Yo no tengo más hermanos que los que me aman.
José Martí
Se llega a escribir verdades y sentencias con claridades fulminantes, una vez que las palabras brotan del duro trajín de las adversidades, en medio del dolor de las frustraciones, de las caídas y derrotas, del diario desafío del oficio de vivir, en un todo con esos ramalazos que nos sacuden de la poesía trágica.
¿En quién se habría inspirado Martí para llevar a cabo sus luchas, y mantenerse firme en medio de las borrascas de las debilidades y traiciones, de las amargas derrotas? Pues, en Bolívar. Bolívar es munición, canto, esencia de la honda revolución que ya reclaman todos nuestros pueblos en Latinoamérica. Con él nos formamos en las batallas con nosotros mismos; él nos infunde un esfuerzo demencial contra toda clase de derrotismo o debilidades, o concesiones frente a la indolencia, frente a la inercia de la resignación.

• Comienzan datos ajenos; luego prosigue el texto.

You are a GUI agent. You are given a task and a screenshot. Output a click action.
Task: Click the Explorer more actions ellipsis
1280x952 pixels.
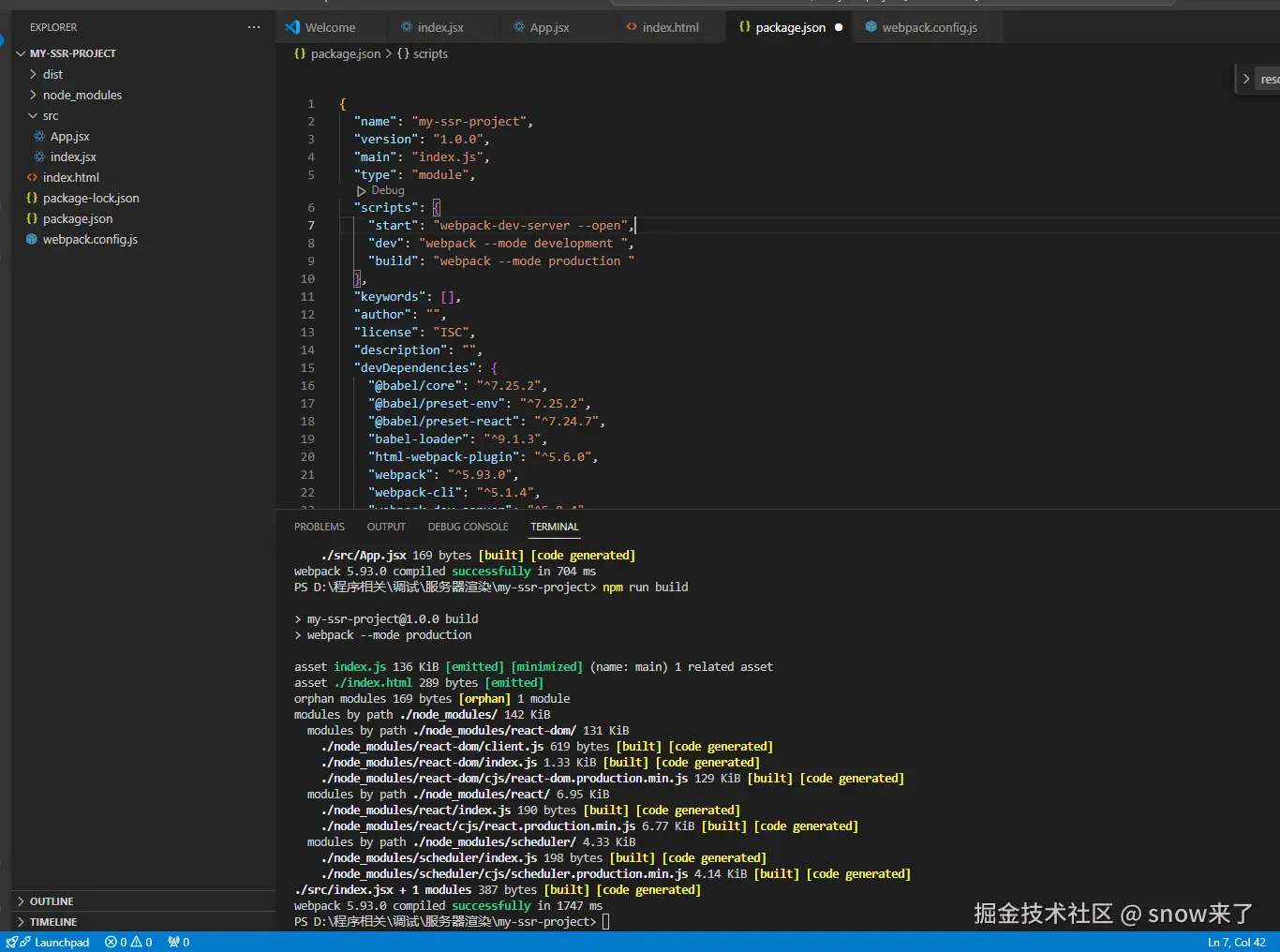254,27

Cuanto más conocemos su obra, tanto más nos impele a la batalla de las ideas. Si nos sentimos acorralados por un hondo escepticismo por cuanto nos rodea, acudamos a la obra de Bolívar, y ésta se nos revelará como un amuleto pleno de fuerzas para emprender los mayores desafíos.
"Sus documentos políticos, densos de pensamiento, son las piezas capitales del derecho público en los pueblos a que se destinaron, donde todavía son seguro derrotero para unos y punto de contradicción para otros, pudiéndose comprobar históricamente que en el mosaico heterogéneo de los pueblos al sur del Río Grande son valores conjugados el progreso y la felicidad de los habitantes y el predominio de las ideas de orden y de la autoridad, polos del pensamiento bolivariano. Sus arengas militares emulan con las mejores que conoce la historia literaria. Sus cartas son insustituibles como vívidos documentos, como juicio penetrante sobre los sucesos y los hombres, como síntesis definitivas y lapidarias de las situaciones más complejas1".
¡Saltándonos la pluma ardiente que "vibra como lanza de pelea en la mano!"; nuestro pueblo cuánto tiempo estuvo dominado por una imagen petrificada y endiosada del Libertador. Para muchos, Bolívar era un hombre que ya pasó y se le recordaba de acuerdo con las efemérides patrias o con motivos meramente oficiales. Por supuesto, que esta beatería patriótera nada tenía que ver con heroísmo, con emular sus luchas e ideales; por eso, al ver sus monumentos, llegamos a sentir que de veras el Libertador estaba muerto; enterrado en el centro mismo de la tierra. Y así, mientras los gobiernos se dedicaban a quererle decorativamente, uno se paseaba cabizbajo y silencioso bajo la inmensa bóveda de este continente en la que clamaban y aún claman su mayor aspiración: ¡UNIDAD, UNIDAD O LA ANARQUÍA NOS DEVORARÁ!
¡Ah! las montañas de nuestra tierra, sus ríos, campos, costas, el brillo sublime de los penachos guerreros que la recorrieron para liberarla. Es que no hay un sólo trazo de nuestro territorio que no haya sido recorrido por Bolívar, sentido y amado por él con esa nostalgia profunda del choque trágico entre lo que se aspira y lo que aún se tiene. Bolívar sufría constantemente las fatigas acuciantes de sus propias revelaciones y en la contemplación de esa naturaleza fastuosa tuvo la premonición de su grandeza y las funestas contradicciones que le esperaban. Cualquiera sea el lugar de esta América donde nos encontremos podemos decir con melancolía: Aquí estuvo él. Desde aquí calculó la avanzada del enemigo. Bajo un fuerte chaparrón cruzó impávido, sombrío, las grandes extensiones de las escarpadas tierras orientales. Allá en aquella montaña, él, que tanto gustaba de las alturas, debió pasar una noche entera midiendo lo inconcebible de su misión; palpando los abismos de la más absoluta soledad. Ríos, selvas tupidas, manglares, nevadas sierras, sol y mar empapados de su exuberante presencia. La eternidad que se nos mete en los tuétanos, en esas vaguedades de dulce y conmovedora contemplación interior: ilusiones y locos desafíos. La acción del pasado en ese paisaje, petrificados de mismidades, con arrebatos contradictorios, los abrasadores azotes de su honda melancolía. Es el aire, los caminos y los colores impregnados de lo inaudito de esa naturaleza, que no es otra cosa que la propia estampa desolada del Libertador.... los linderos de su espaciosa obra. La naturaleza del ritmo de sus clamores políticos y proclamas implacables, el vigor de sus ataques y el corazón rabioso ante el horror de las injusticias y del crimen.
1 El Final de la Grandeza, Laureano Gómez, Editorial Hojas e Ideas. Santafé de Bogotá, 1993.